* Records provided *
=== Section Start ===

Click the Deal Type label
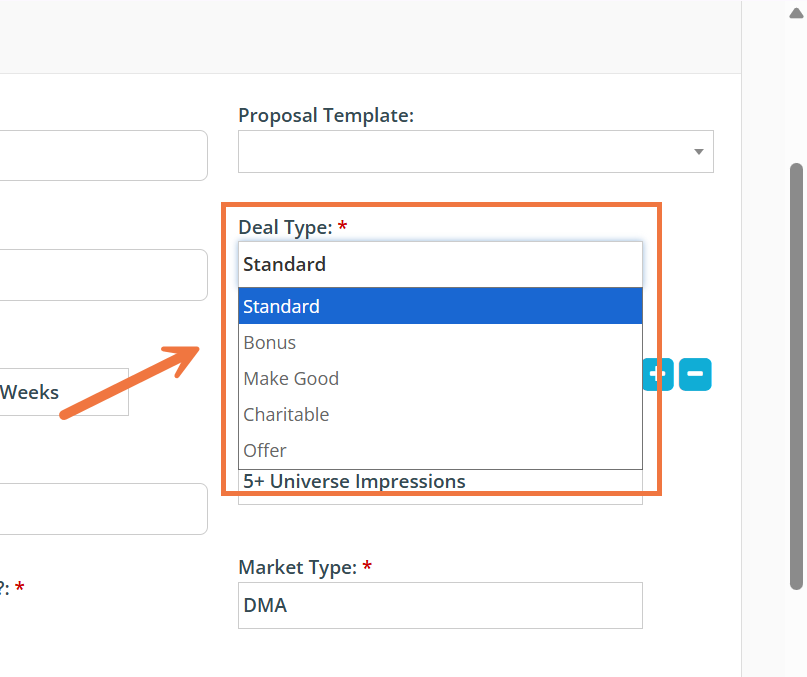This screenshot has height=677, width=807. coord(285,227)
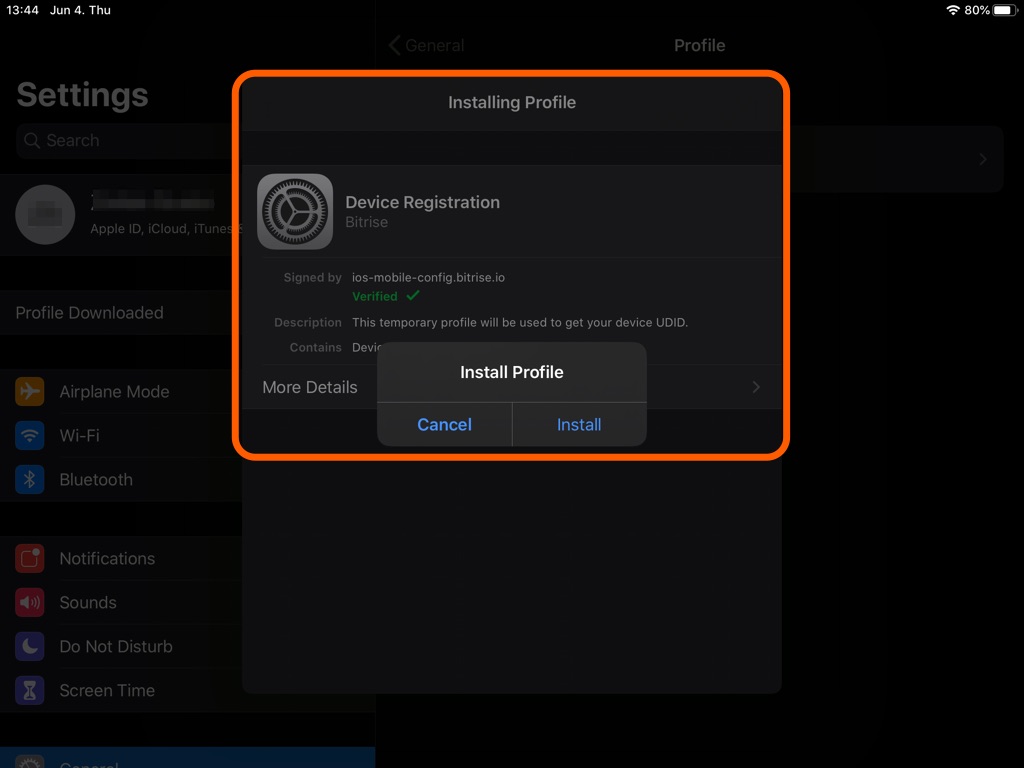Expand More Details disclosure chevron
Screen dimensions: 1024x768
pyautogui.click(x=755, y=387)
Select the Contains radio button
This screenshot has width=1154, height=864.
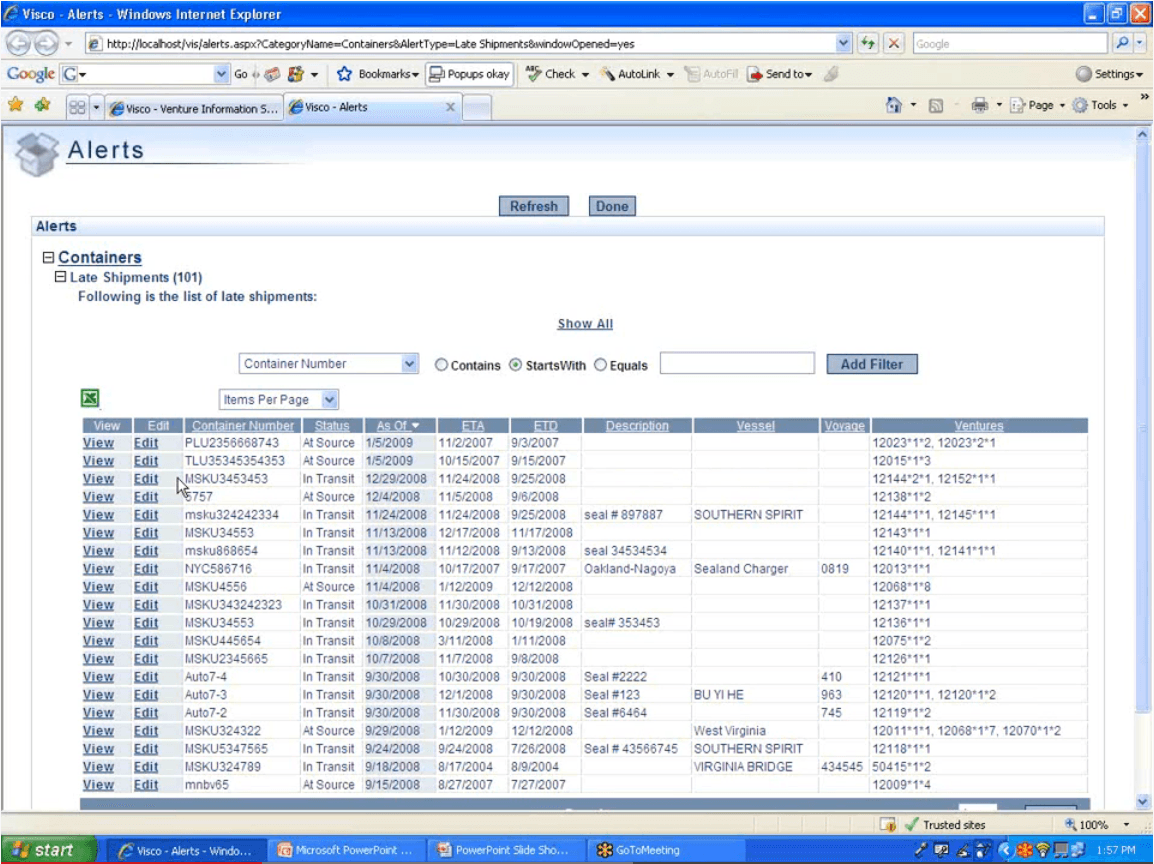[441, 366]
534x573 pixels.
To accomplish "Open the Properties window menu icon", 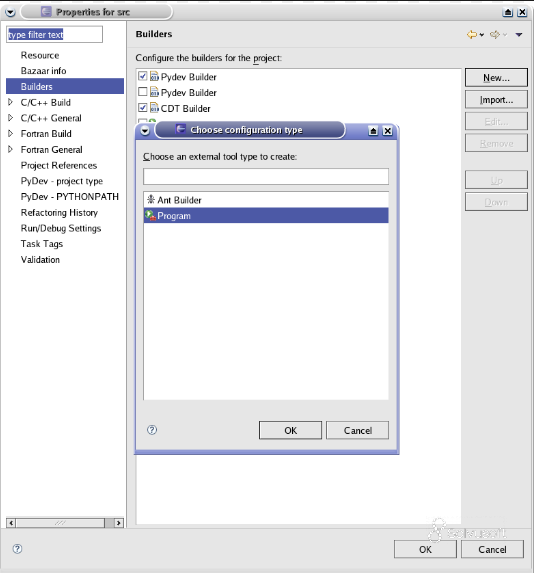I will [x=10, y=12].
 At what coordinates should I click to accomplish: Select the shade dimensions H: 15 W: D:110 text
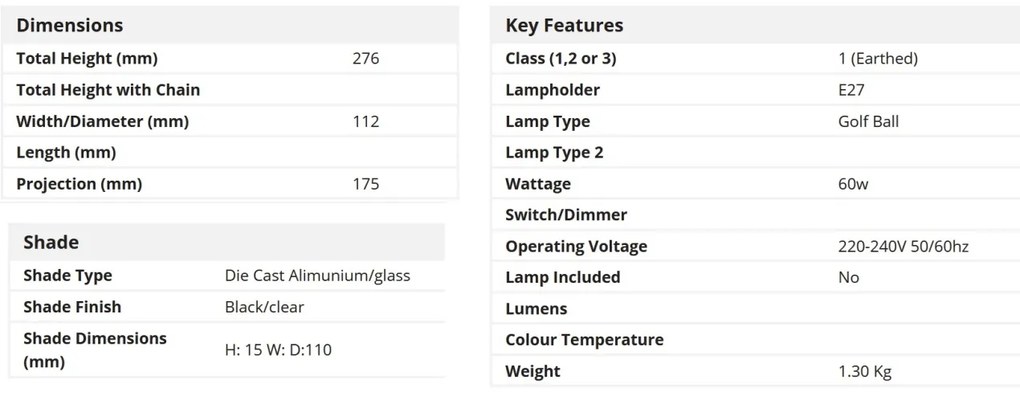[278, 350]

=== Section End ===

* Description of the task *
Could you repeat exactly the lines from the first one of the records above through the line containing "Select the Contains radio button", leaving out any pictures?

* Solution to this task *
Click the Deal Type label
This screenshot has height=677, width=807. coord(285,227)
Expand More Details disclosure chevron
Screen dimensions: 1024x768
pyautogui.click(x=755, y=387)
Select the Contains radio button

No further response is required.